Japan's Post-War Amnesia
Frank Ching (Commentator based in Hong Kong)
The 60th anniversary of the end of the second world war in Asia on August 15 was marked in Hong Kong by some 200 protesters who marched to the Japanese consulate, demanding a full apology from Tokyo for war atrocities and compensation for the victims. Otherwise, it passed relatively quietly, with few editorials in local papers.
Japanese Prime Minister Junichiro Koizumi issued an apology, which the Foreign Ministry took note of, but its spokesman declared that China hoped Japanese leaders would translate their words into action.
Mr Koizumi did acknowledge that "our country has caused tremendous damage and pain to the peoples of many countries - especially Asian countries - through colonial rule and invasion", and also offered "apologies from my heart" and "condolences to all the victims of the last major war".
However, much of the statement was puzzling and appeared not to depict Japan as an aggressor. Thus, the Japanese leader said that "the peace and prosperity" enjoyed now by Japan "was achieved on the noble sacrifices of many who lost their lives against their will in the war".
This is strange because it suggests that Japanese soldiers died defending their country, not invading and occupying their neighbours. If Japan had not attacked those countries, its soldiers would not have "died in distant foreign lands".
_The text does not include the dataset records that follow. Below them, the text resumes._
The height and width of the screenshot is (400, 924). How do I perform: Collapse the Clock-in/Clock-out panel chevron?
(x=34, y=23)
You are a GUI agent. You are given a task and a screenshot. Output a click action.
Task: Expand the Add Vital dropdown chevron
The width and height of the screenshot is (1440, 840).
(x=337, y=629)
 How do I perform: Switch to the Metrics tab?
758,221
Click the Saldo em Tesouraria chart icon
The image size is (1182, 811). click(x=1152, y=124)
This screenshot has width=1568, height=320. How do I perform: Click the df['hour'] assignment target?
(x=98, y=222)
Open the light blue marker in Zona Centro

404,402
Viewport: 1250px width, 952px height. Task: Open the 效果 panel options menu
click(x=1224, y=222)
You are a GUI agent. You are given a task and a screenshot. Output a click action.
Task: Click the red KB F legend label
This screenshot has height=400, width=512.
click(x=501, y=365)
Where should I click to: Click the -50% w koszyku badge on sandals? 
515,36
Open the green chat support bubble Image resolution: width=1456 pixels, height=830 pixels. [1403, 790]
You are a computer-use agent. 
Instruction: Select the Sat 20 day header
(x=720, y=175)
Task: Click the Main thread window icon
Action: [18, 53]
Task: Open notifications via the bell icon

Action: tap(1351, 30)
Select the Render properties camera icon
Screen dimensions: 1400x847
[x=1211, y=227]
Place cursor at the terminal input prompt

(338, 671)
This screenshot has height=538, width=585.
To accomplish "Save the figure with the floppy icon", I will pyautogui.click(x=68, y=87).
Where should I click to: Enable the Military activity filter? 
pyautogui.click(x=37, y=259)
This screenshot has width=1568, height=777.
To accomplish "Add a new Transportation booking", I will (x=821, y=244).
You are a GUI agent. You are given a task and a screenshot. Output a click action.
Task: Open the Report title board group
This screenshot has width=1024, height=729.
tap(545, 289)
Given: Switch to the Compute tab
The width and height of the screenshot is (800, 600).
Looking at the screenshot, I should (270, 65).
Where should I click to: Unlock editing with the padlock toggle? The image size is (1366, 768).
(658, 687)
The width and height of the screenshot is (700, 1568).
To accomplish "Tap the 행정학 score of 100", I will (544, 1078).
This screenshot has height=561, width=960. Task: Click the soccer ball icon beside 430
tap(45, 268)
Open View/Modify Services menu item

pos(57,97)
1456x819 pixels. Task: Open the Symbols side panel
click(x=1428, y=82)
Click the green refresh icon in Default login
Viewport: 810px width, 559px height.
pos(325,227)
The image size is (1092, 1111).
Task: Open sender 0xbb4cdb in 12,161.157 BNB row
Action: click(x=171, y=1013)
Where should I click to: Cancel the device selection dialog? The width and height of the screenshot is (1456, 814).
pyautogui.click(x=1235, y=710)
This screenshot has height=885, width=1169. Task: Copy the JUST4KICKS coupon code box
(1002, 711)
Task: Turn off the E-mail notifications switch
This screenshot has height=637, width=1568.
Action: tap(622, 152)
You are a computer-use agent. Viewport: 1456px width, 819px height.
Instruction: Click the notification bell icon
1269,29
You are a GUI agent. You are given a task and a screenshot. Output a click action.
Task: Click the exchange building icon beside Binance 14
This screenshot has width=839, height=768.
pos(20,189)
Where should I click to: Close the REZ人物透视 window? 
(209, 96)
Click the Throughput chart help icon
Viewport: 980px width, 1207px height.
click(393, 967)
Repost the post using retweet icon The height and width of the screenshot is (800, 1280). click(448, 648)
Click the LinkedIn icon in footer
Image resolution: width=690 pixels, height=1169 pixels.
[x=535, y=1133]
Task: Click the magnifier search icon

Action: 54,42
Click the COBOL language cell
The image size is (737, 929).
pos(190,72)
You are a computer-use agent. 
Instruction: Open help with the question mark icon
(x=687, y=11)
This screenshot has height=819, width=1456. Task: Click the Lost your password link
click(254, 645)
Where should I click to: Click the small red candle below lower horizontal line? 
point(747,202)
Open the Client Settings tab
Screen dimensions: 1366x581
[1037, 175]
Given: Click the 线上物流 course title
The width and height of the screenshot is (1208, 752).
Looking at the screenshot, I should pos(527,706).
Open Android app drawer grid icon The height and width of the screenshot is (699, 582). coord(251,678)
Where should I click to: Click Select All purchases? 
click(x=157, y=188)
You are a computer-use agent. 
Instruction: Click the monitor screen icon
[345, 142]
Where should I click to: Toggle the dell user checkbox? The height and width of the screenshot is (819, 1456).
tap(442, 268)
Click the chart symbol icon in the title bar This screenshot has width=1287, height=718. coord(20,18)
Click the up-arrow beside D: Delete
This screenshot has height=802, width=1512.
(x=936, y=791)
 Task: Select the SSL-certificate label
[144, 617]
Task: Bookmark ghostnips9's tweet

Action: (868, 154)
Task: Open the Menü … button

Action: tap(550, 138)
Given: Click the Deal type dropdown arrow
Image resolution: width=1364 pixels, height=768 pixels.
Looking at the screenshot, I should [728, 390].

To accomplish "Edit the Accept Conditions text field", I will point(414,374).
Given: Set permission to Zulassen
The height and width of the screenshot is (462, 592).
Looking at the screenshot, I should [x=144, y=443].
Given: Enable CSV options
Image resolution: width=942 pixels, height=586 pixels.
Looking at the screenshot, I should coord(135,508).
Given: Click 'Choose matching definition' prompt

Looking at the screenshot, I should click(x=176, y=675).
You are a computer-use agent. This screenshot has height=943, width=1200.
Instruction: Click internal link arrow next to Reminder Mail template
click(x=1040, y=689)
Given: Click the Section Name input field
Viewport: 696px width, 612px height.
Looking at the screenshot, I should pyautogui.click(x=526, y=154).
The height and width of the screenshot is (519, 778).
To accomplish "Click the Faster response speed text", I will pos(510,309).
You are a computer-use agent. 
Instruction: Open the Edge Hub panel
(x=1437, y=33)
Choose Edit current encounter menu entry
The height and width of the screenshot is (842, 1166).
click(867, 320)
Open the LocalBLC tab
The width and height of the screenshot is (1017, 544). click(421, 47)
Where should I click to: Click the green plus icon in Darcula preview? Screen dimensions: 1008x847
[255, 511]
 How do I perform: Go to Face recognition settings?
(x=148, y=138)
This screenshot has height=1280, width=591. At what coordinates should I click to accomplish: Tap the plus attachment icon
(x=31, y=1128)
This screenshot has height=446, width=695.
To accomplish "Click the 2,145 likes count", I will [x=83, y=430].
Moreover, the words suggest that Japan's current prosperity is attributable to the war, in which millions of Japanese soldiers gave their lives. Thus, instead of a condemnation of the war, the statement can be read as a justification of it.
Inevitably, Mr Koizumi's statement has been compared to that made by his socialist predecessor, prime minister Tomiichi Murayama, 10 years ago. Mr Murayama acknowledged without ambiguity that Japan had been guilty of "following a mistaken national policy". But this sentiment is missing from Mr Koizumi's statement.
Moreover, under Mr Koizumi, nationalistic textbooks gloss over atrocities committed by the Japanese. These books attempt to de-emphasise the dark side of national history, while promoting a "positive view" by playing down such things as the Japanese authorities turning thousands of Asian women into sex slaves to service their soldiers.
And officials now routinely pay tribute to class A war criminals with visits to the Yasukuni Shrine. Mr Koizumi himself has gone to the shrine every year since he became prime minister. On August 15, while he stayed away, his cabinet members and the acting secretary-general of the ruling Liberal Democratic Party visited the shrine.
What is striking about the Asian commemoration, compared to the way Europe marked the end of the war three months ago, was that in Europe, Germany took part in commemorative events alongside its wartime enemies. In Asia, Japan was excluded from events held by its neighbours, showing that wounds have not healed and that there is no common understanding of the war.
It is also notable that while post-war Germany co-operated in the arrest of German war criminals to bring them to justice, post-war Japan never did anything remotely similar.
On the positive side, it should be acknowledged that Japan has been generous in offering official development assistance, with China alone receiving about US$25 billion.
Sadly, Japan is now increasingly nationalistic - to some extent a result of encouragement by the US to assume a larger role in Asia.
If Japan continues to move in this direction, it will not come to terms with its past, making reconciliation with the countries it invaded in the 1930s and 1940s highly improbable.